Sunny days and no-kitchen nights

Hey. It’s summer. Get the heck out of the kitchen. You’re making me look bad.
I maintain it is the time for fast food with a clear conscience. I like to rationalize it this way. I could be on an expensive vacation somewhere, spending oodles of money. But since I am still home, dealing with all the cares of home, then I will take my own sort of mini-vacation — from the kitchen.
Well, you could argue that I have more time to cook, but I counter that I have less inclination, if that is possible. Besides, I am out and about, at the beach, on the road. It’s time to live on made-to-order sandwiches, Mexican food and soda pop at least three times a week.
In my further defense, I will say that during the school year, when life is regimented, I was known as the vitamin pill drill sergeant and the green vegetable queen. I never had any compunction about denying my children anything palatable unless they had choked down some zucchini or broccoli first.
But when you do summer, do it with gusto and the main rule is that there are fewer rules. Breakfast, eaten by my champion sleepers at around 11 a.m., ranges from cold pizza to cold cereal. It is based on the well-known dietary laws of whatever is closest when they open the refrigerator.

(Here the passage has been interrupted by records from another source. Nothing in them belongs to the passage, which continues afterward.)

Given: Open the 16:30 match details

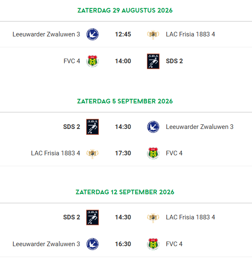Looking at the screenshot, I should pos(126,244).
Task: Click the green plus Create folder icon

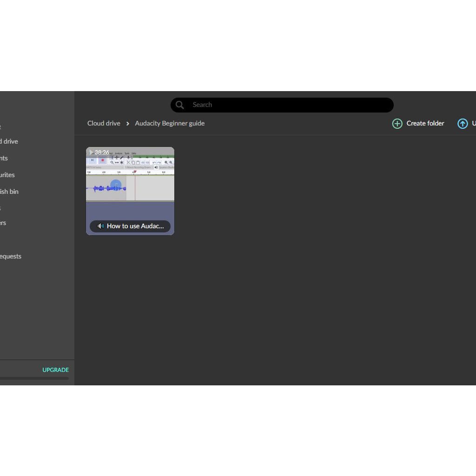Action: (x=397, y=124)
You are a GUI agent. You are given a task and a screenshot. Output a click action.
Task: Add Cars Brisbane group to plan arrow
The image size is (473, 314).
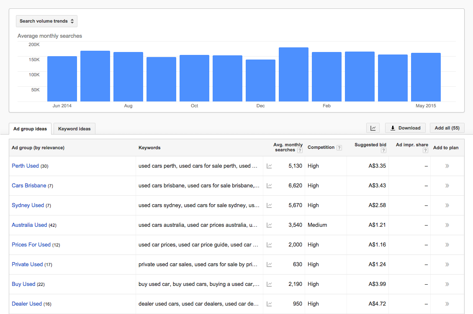[x=447, y=186]
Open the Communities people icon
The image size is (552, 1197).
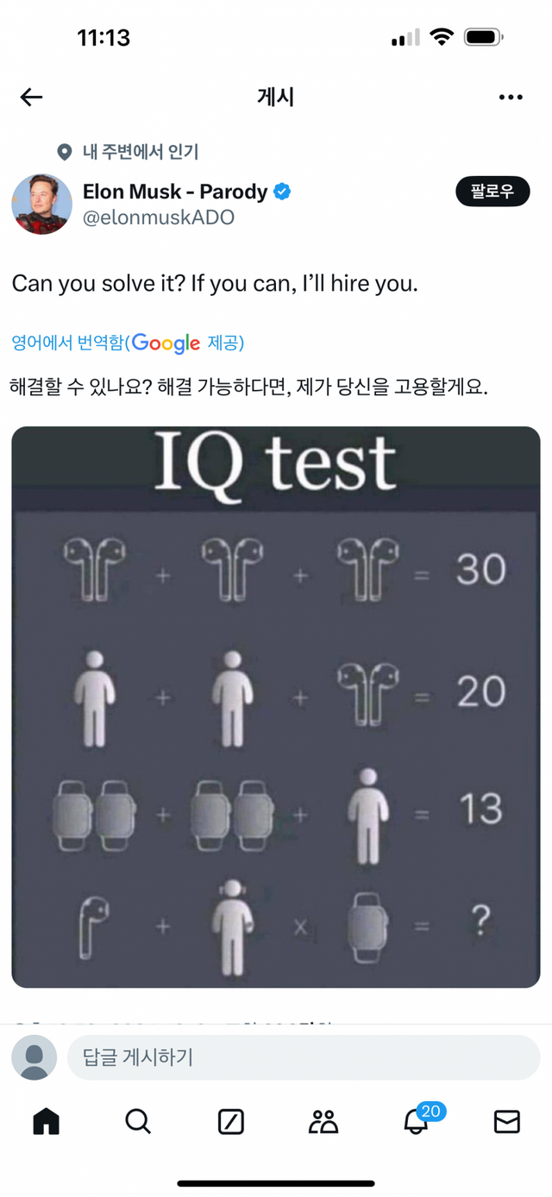coord(323,1121)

They used to graze until we hit the road, when they were always, suddenly ravenous. I love the idea of real drive-ins with those nifty window trays and big root beer floats. Most drive-throughs just aren’t the same and just to complicate things, my children no longer consume the real, down-and-dirty fast food. It has to be somewhat fresh, and not altogether packaged. That takes us into a new price range, but they have discovered some great spots. Still, I sometimes go by that funky hot dog hut with the killer chili dogs. They usually break down and manage to gobble down some chili fries, just to be polite.
Occasionally, at some point in the summer hiatus, I am stricken with a wave of nostalgia and I will actually peel, boil, mix and bake the picnic fare that made my childhood summer’s memorable. For me it was homemade potato salad, barbecued chicken and chocolate cake with fudge icing. It will never taste as good as it did when mom made it because I don’t risk our lives like she did. I fear the key to that flavorful potato salad was that it was just this side of bursting out in salmonella. But if our generation has learned anything, it’s that almost everything good is bad for you.

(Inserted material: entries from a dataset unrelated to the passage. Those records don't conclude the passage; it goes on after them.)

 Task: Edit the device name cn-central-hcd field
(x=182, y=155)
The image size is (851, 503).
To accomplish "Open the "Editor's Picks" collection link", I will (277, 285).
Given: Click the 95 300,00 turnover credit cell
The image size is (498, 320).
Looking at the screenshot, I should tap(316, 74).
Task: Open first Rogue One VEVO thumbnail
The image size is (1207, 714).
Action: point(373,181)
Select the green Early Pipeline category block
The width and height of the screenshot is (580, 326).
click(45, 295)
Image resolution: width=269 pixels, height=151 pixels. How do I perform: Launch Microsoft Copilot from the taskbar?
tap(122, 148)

Then occasionally, I flip through a cooking magazine and get delusions of grandeur. For a few minutes, in my mind’s eye, I am at the backyard grill, preparing perfectly seasoned shrimp-kebabs, vegetables drizzled with flavored olive oil which will complement my pasta tossed with exotic mushrooms, tiny, odd-colored tomatoes and olives from the far corners of Greece. Then I remember that one or both of my children won’t eat fish, mushrooms or things with strange grill-stripes on them. The meal, which would cost $50 per person, would go right down the disposal.
So it’s back to basics. Tonight, hoagies and watermelon. And in my house, ketchup is still a vegetable.